“Her türlü iyi niyet, iyi komşuluk prensiplerine aykırı olan bu saldırgan eylemin uluslararası hukukun açık ve vahim bir ihlalini teşkil ettiği…” Bu tanım Suriye Dışişleri Bakanı’na ait değil, Türk savaş uçağının düşürülmesi sonrasında bizzat AKP’nin Dışişleri Bakanı Davutoğlu’nun sarfettiği sözler. Oysa Suriye Dışişleri Bakanı da, AKP hükümetinin yaklaşık 16 aydır sürdürdüğü Suriye politikasına ilişkin bu […]
“Her türlü iyi niyet, iyi komşuluk prensiplerine aykırı olan bu saldırgan eylemin uluslararası hukukun açık ve vahim bir ihlalini teşkil ettiği…” Bu tanım Suriye Dışişleri Bakanı’na ait değil, Türk savaş uçağının düşürülmesi sonrasında bizzat AKP’nin Dışişleri Bakanı Davutoğlu’nun sarfettiği sözler. Oysa Suriye Dışişleri Bakanı da, AKP hükümetinin yaklaşık 16 aydır sürdürdüğü Suriye politikasına ilişkin bu tanımı rahatlıkla kullanabilirdi.
Yaklaşık 16 ay öncesine kadar Suriye Devlet Başkanı Beşar Esat ile can ciğer kuzu sarması olan Tayyip Erdoğan hükümeti (vizelerin kaldırılması, ortak bakanlar kurulu toplantısı, aile ziyaretleri), ne olduysa (!) birdenbire Esat’a düşman oldu. Olan şey belli idi aslında, AKP hükümeti, Mısır, Tunus ve Libya’da geç kaldıkları için kayıp yaşadıkları düşüncesiyle bu kez elini çabuk tutmak istedi. Ve hızla ABD’nin Suriye politikalarının doğrudan taşeronu olmanın kendileri için büyük maddi çıkarlar sağlayacağı hesabı yaptı. (ABD’nin Suriye tezgahının kuşkusuz en önemli nedeni İran, çünkü Suriye’nin düşürülmesi, Lübnan Hizbullah’ının saf dışı edilmesi anlamına geldiği gibi İran’ın bölgedeki en önemli müttefikinin de ortadan kaldırılmasına yol açacak. Bununla birlikte Rusya da Ortadoğu’da önemli bir darbe alacak. 2008’de Rusya ve Suriye, Suriye’nin Tartus Limanı’nda Rusya’nın askeri bir deniz üssü açması konusunda anlaşmıştı. Ve 2010’da bu deniz üssü -ki Rusya’nın kendi toprakları dışındaki tek askeri deniz üssü- faaliyete geçti. Bunun karşılığında da Suriye gelişmiş hava savunma sistemleri aldı.)

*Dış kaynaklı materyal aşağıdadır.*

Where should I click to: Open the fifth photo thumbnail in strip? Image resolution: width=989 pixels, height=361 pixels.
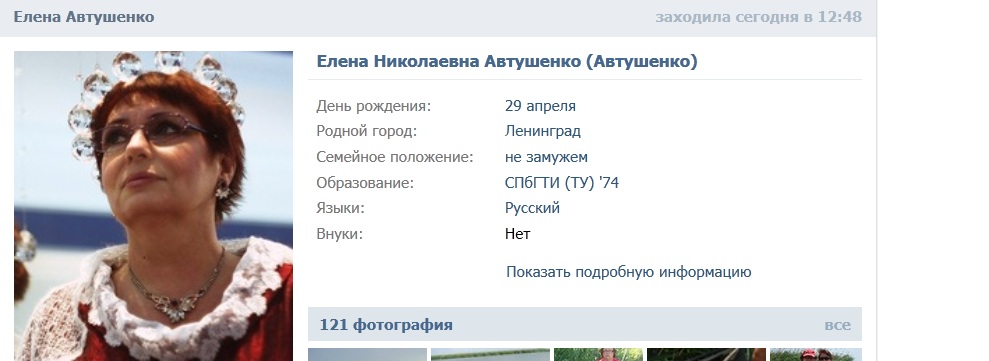click(816, 355)
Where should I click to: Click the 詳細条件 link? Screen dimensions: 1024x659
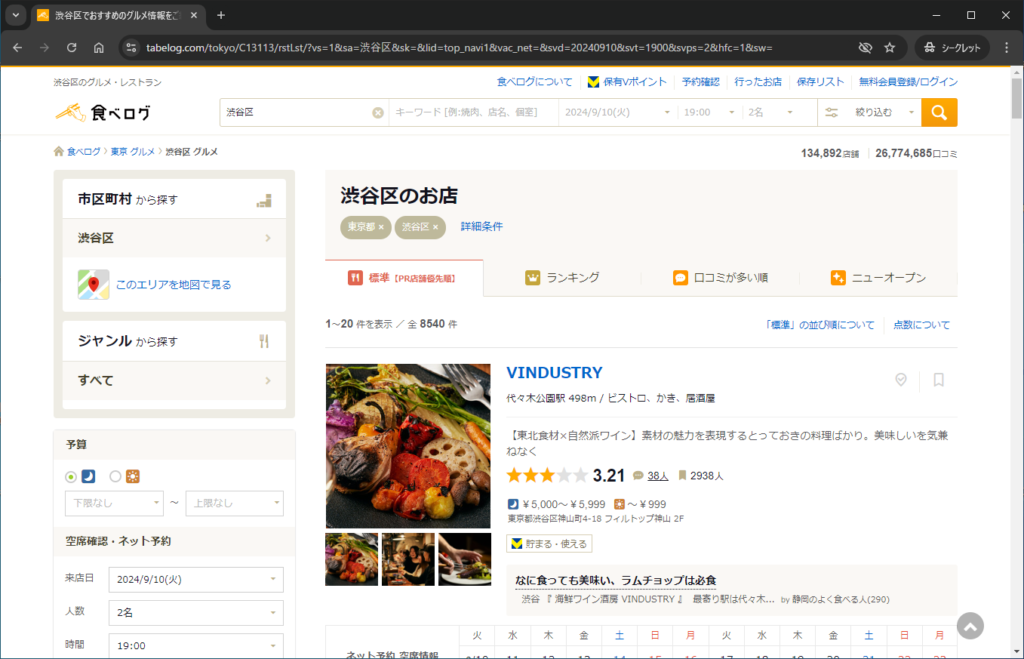pos(481,227)
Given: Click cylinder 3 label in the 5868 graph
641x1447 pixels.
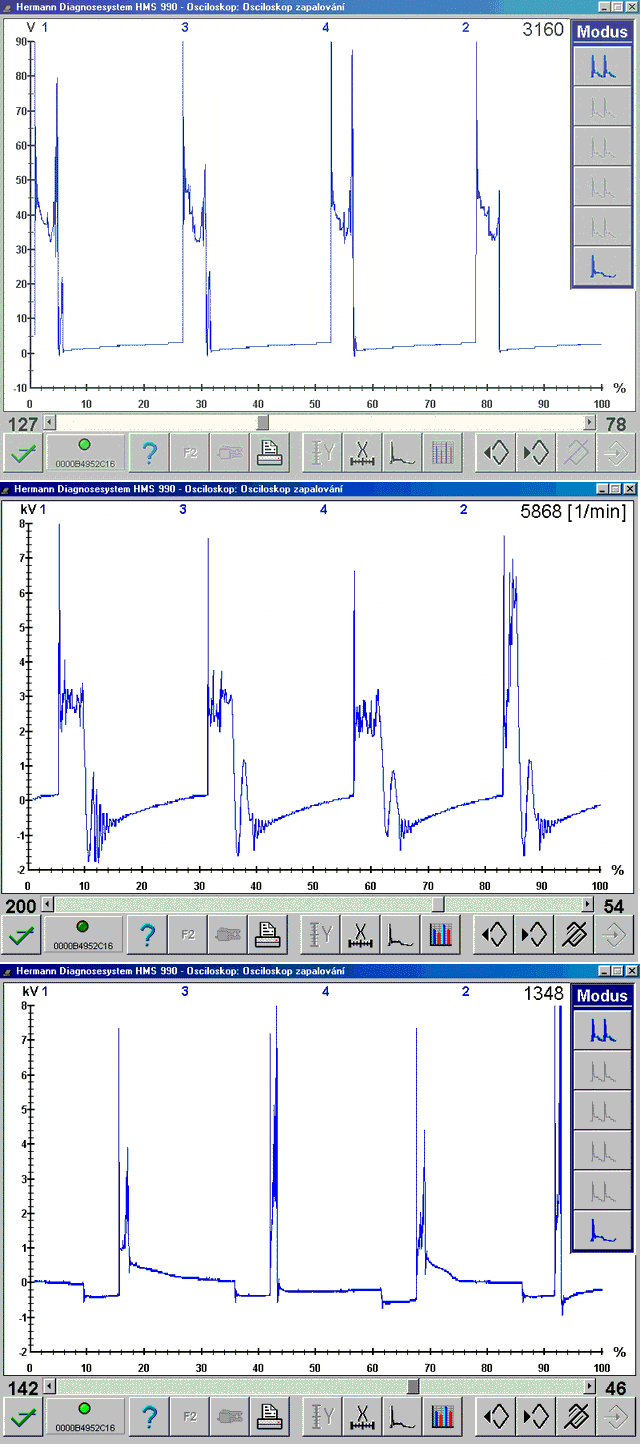Looking at the screenshot, I should pos(183,510).
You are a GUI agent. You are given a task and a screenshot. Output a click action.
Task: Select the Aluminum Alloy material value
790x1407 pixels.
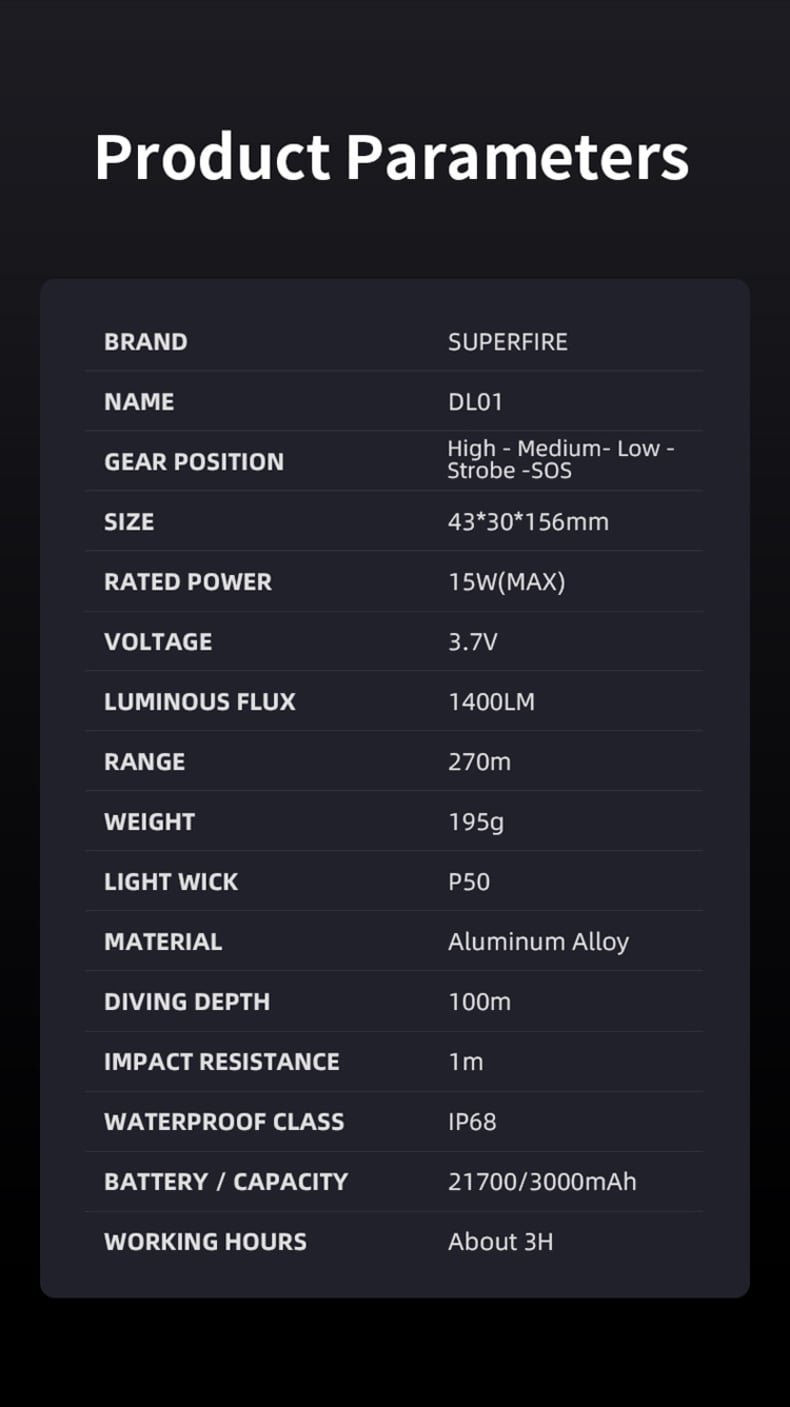[538, 942]
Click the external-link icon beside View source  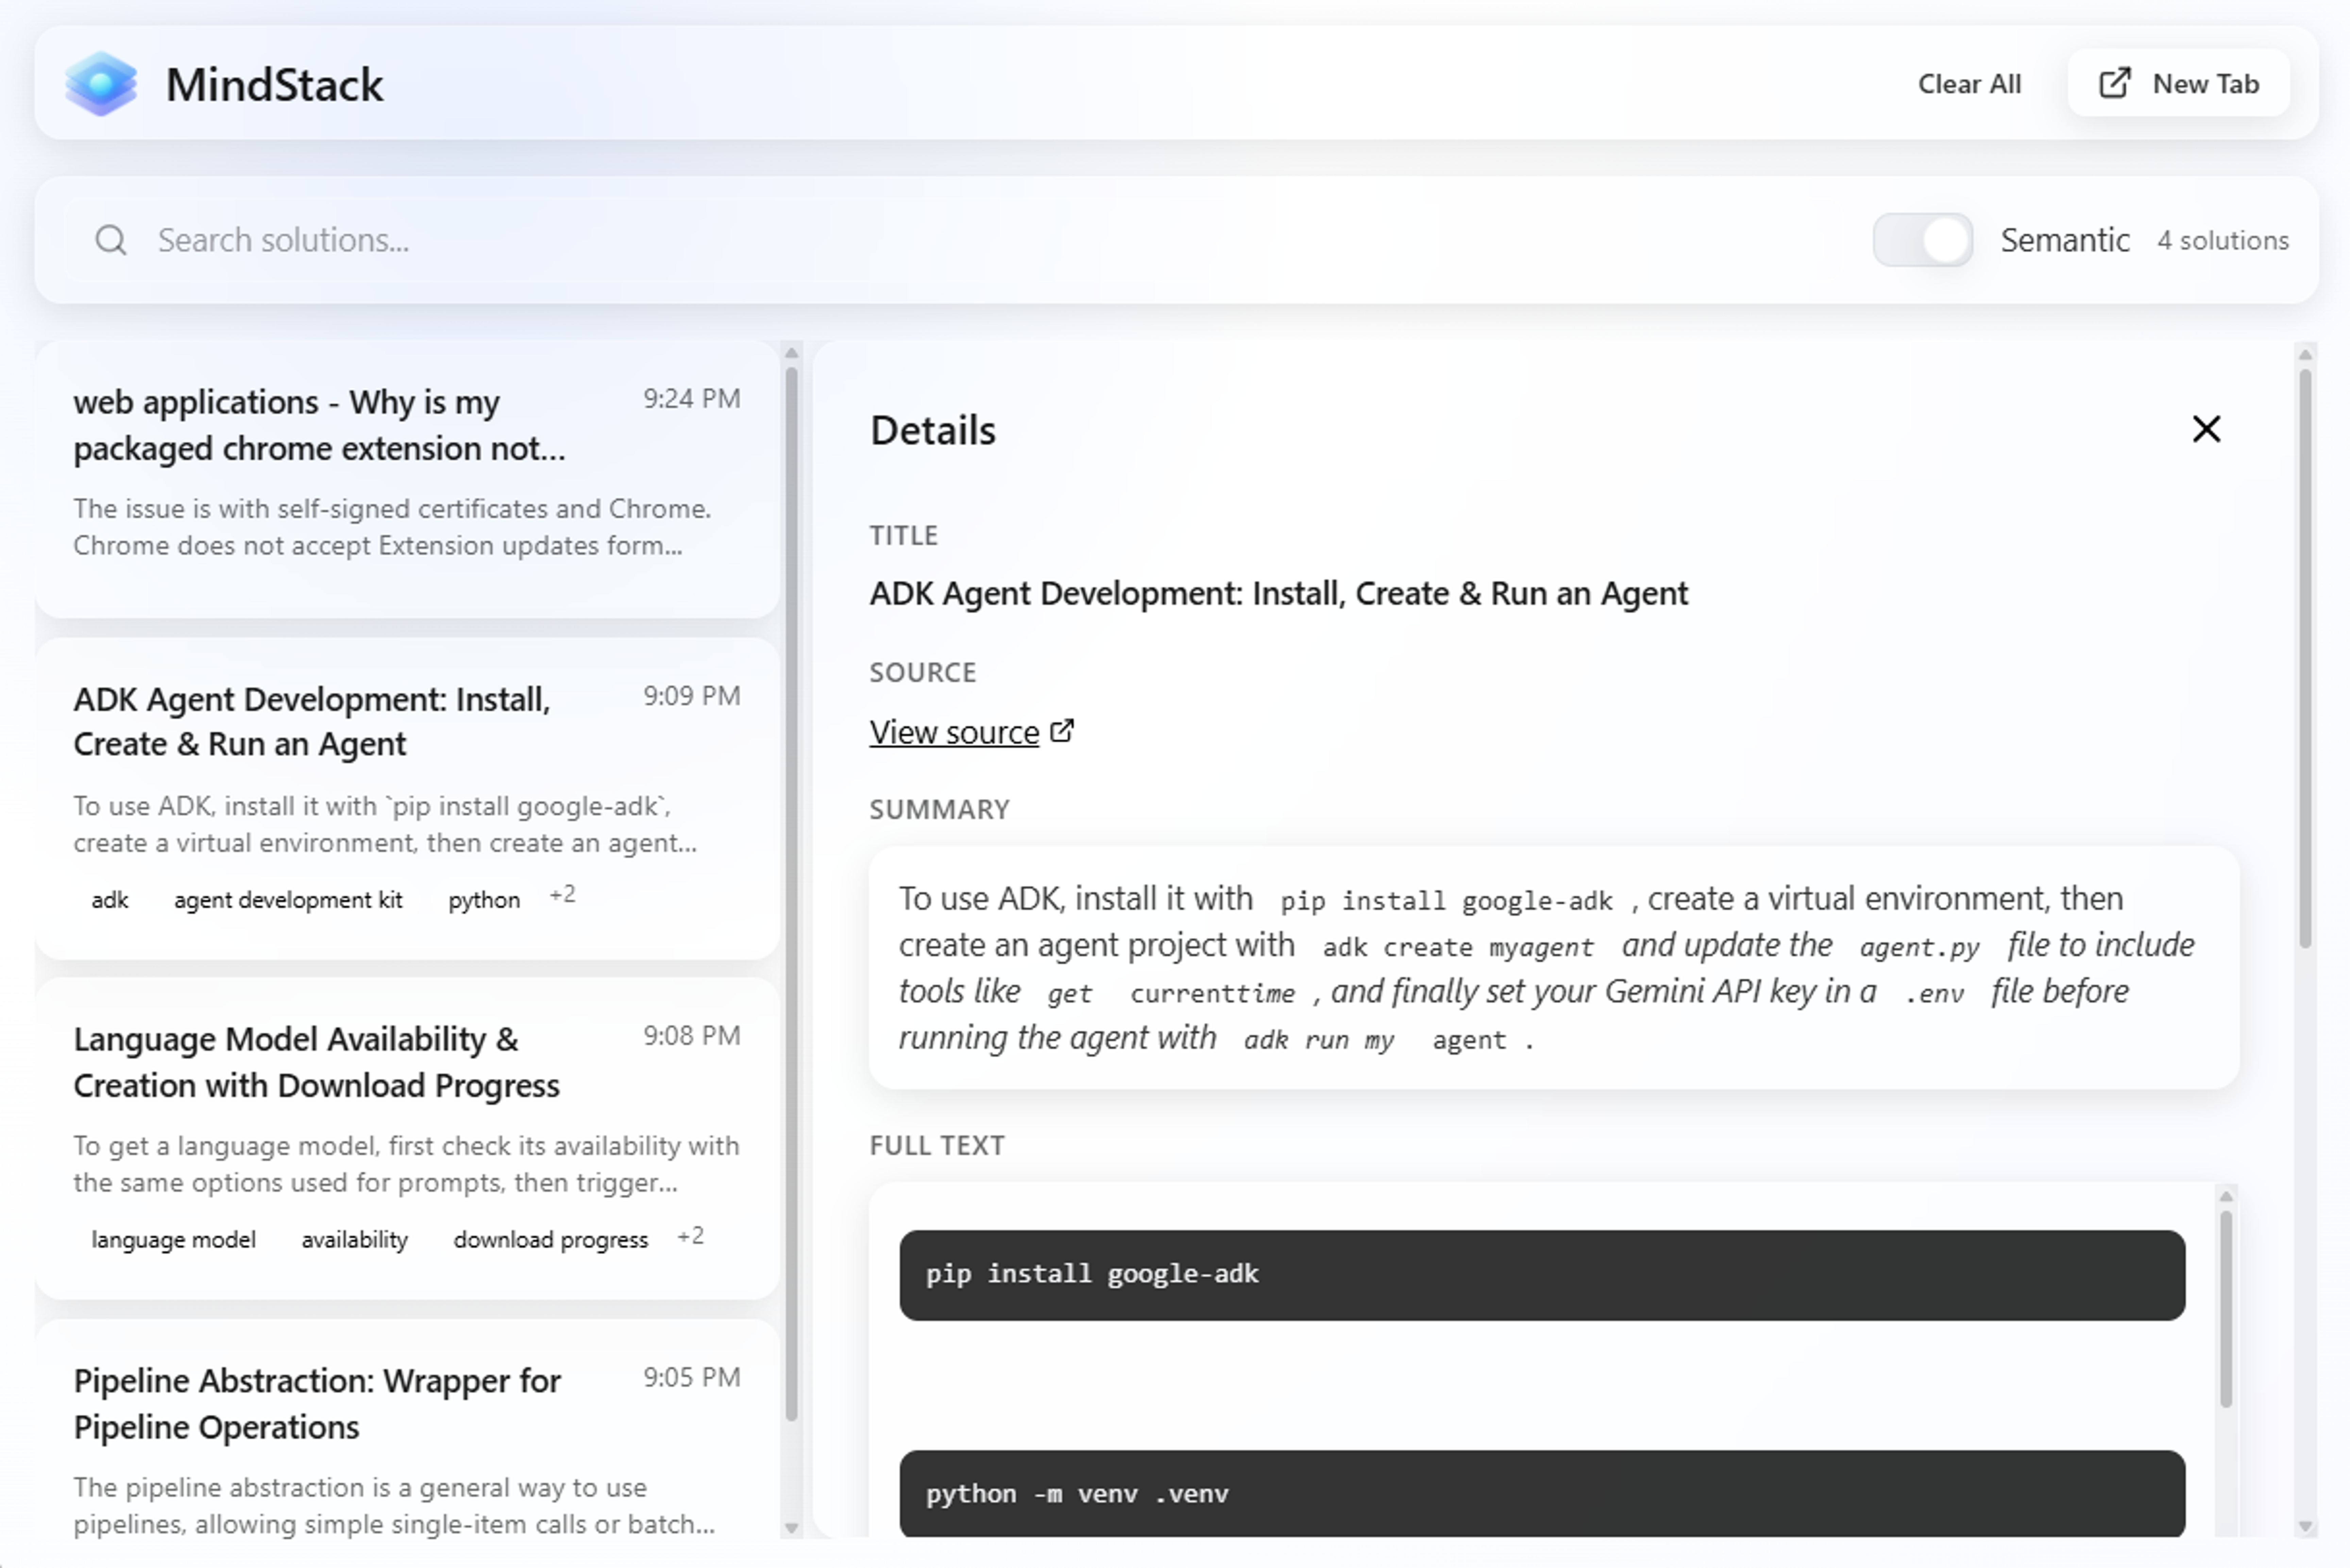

O günden beri de Suriye üzerine oynanan bütün kirli oyunların aktörü olmaya başladılar. Ortada sığınmacı yokken sığınmacı kampı kurup sığınmacı bulmaya kalktılar. BM’ye göre sınırdan 50 km içerde olması gereken kampı sınırın bitişiğine kurdular. Her türden sözde muhaliften medet umdular; onları beş yıldızlı otellerde ağırladılar; ne için kullanılacağını önemsemeden silah sevkiyatına giriştiler vs. vs.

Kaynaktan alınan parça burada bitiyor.